Stored data entries:
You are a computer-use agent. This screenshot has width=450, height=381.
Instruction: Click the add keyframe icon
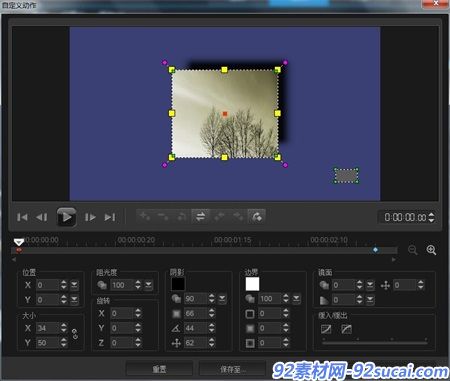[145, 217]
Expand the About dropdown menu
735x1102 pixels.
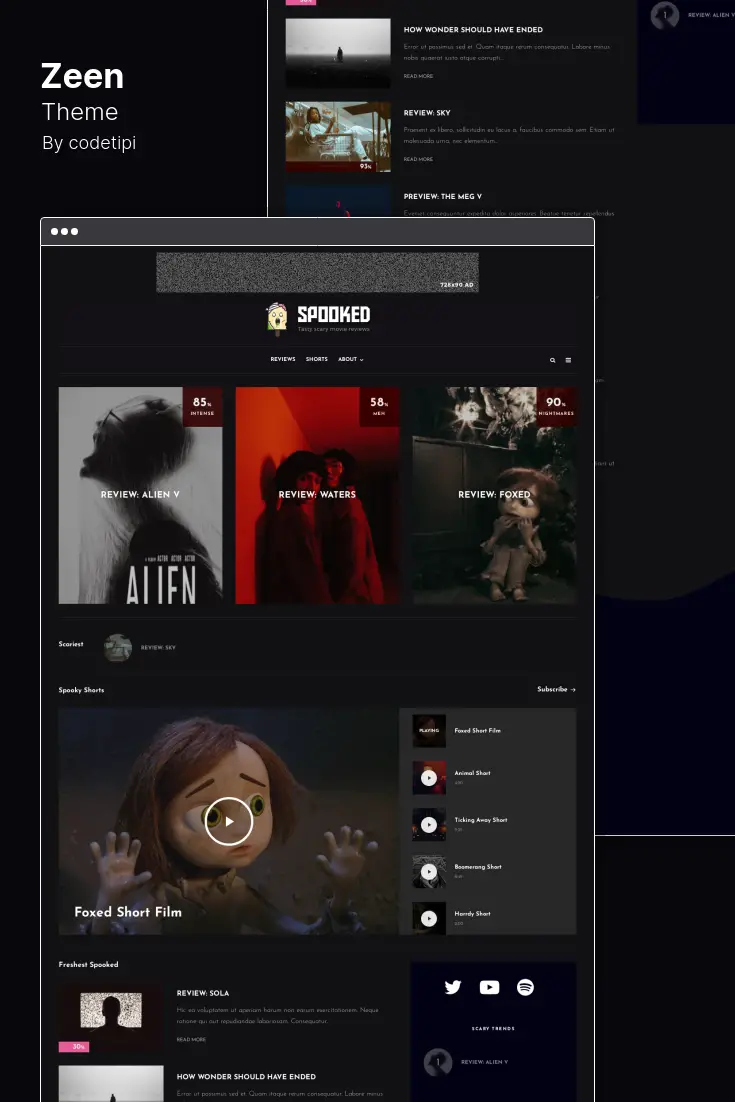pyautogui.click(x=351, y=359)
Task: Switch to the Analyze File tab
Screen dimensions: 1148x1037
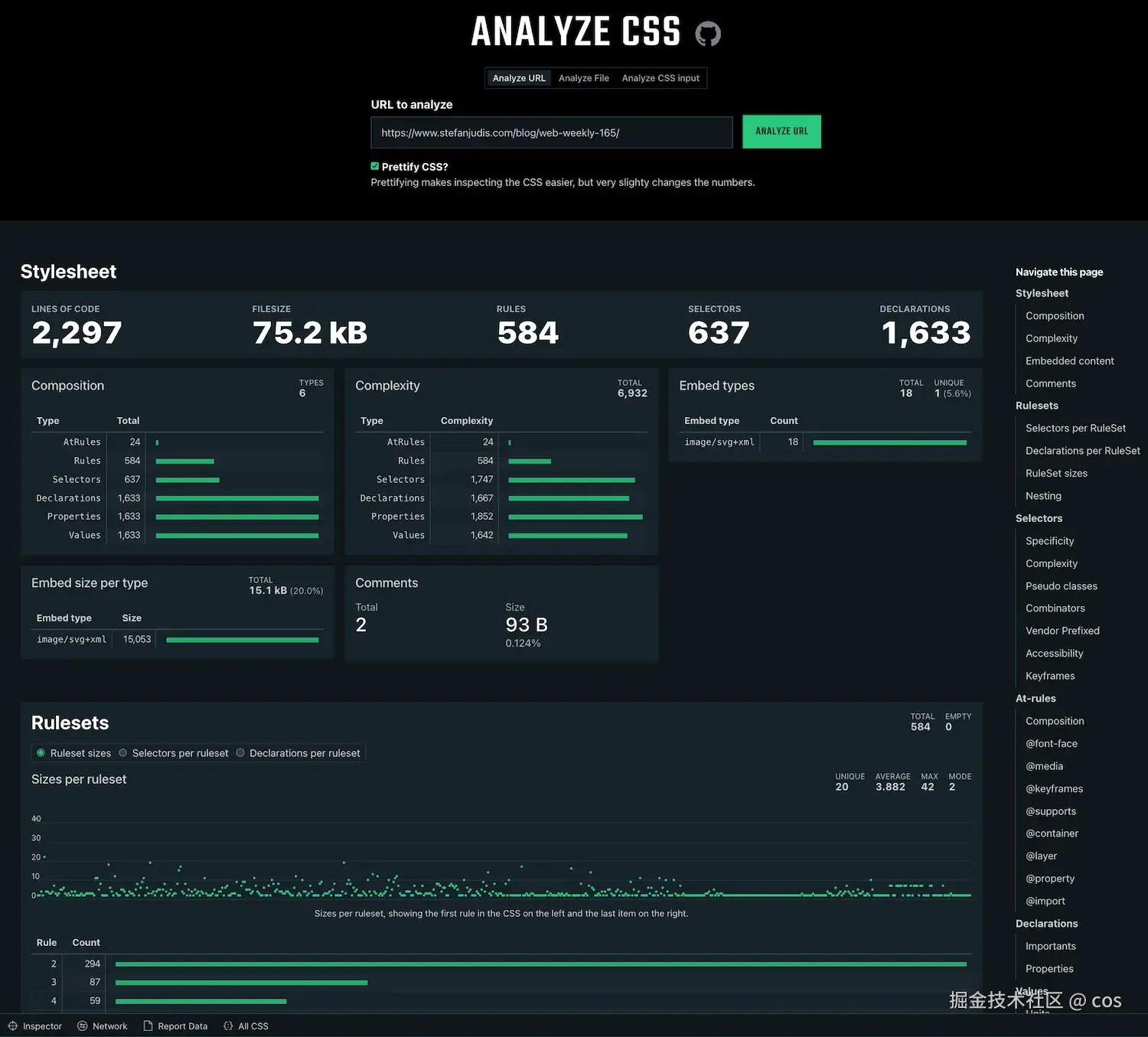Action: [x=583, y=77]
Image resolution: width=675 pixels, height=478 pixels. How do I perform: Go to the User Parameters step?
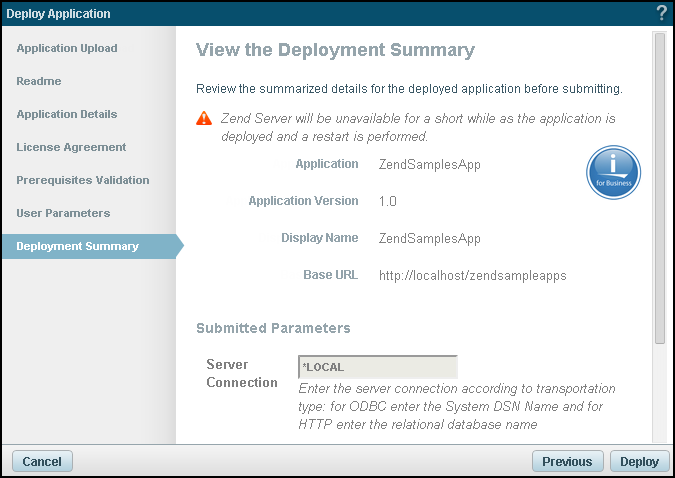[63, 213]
...
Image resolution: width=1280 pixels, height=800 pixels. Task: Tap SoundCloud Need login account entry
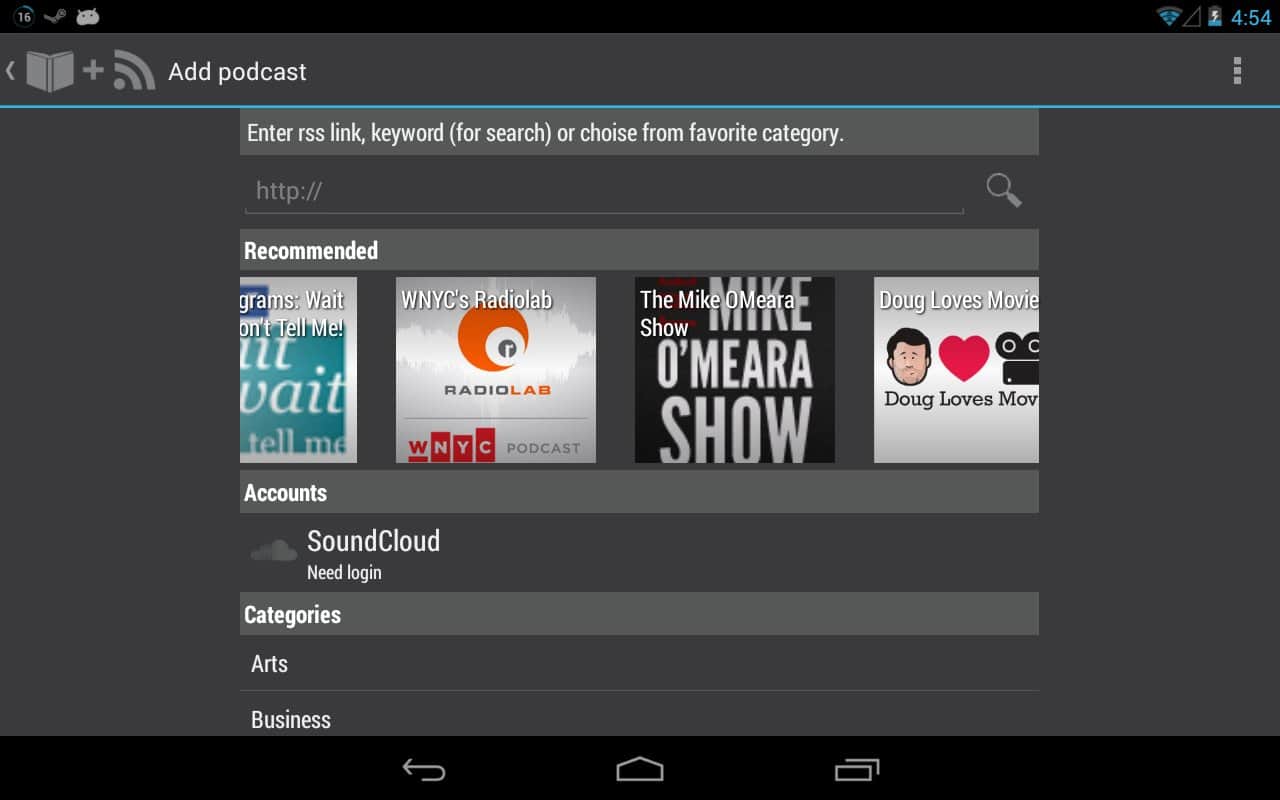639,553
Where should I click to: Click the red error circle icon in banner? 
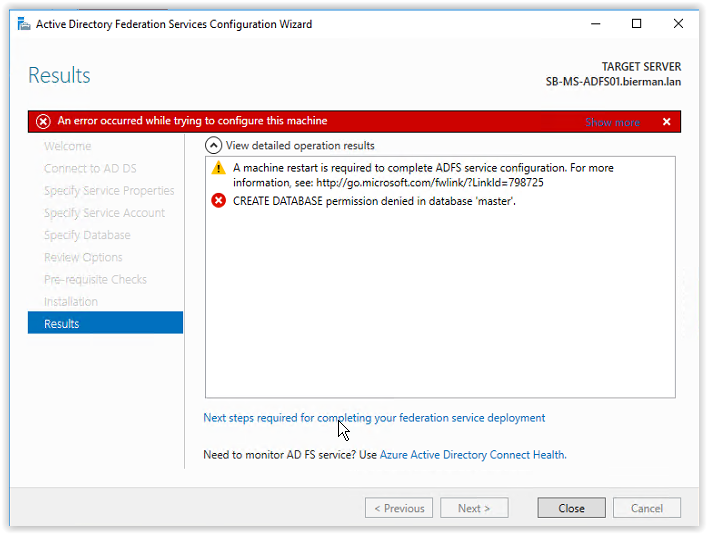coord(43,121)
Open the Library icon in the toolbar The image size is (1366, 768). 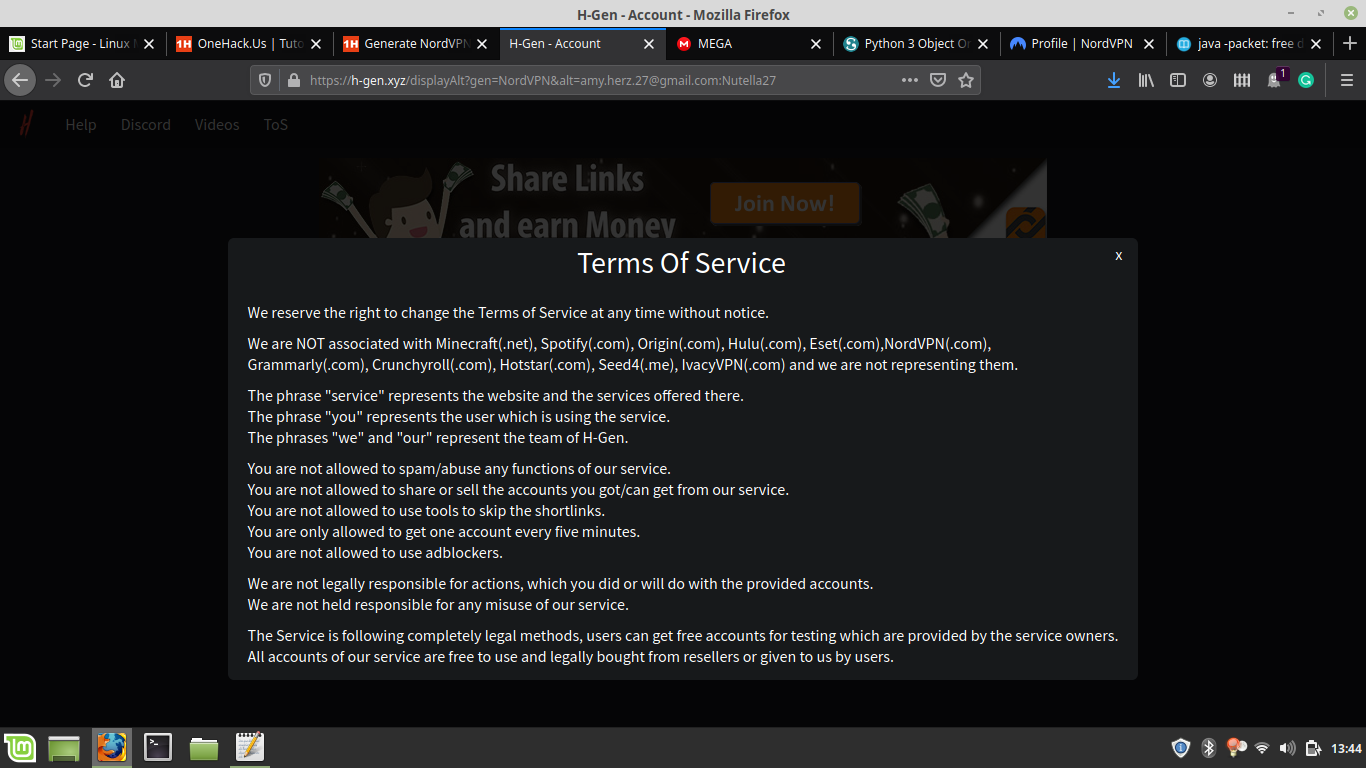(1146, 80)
...
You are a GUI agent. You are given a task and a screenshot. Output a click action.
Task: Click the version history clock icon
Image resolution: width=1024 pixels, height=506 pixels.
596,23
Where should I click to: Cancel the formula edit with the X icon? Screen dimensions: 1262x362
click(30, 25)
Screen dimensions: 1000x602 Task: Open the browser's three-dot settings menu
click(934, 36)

Task objective:
Set apart and copy each line of the records that holds the word "agent".

Output for this exercise:
You are a computer-use agent. This screenshot has width=450, height=381.
You are a GUI agent. You are given a task and a screenshot. Output a click action.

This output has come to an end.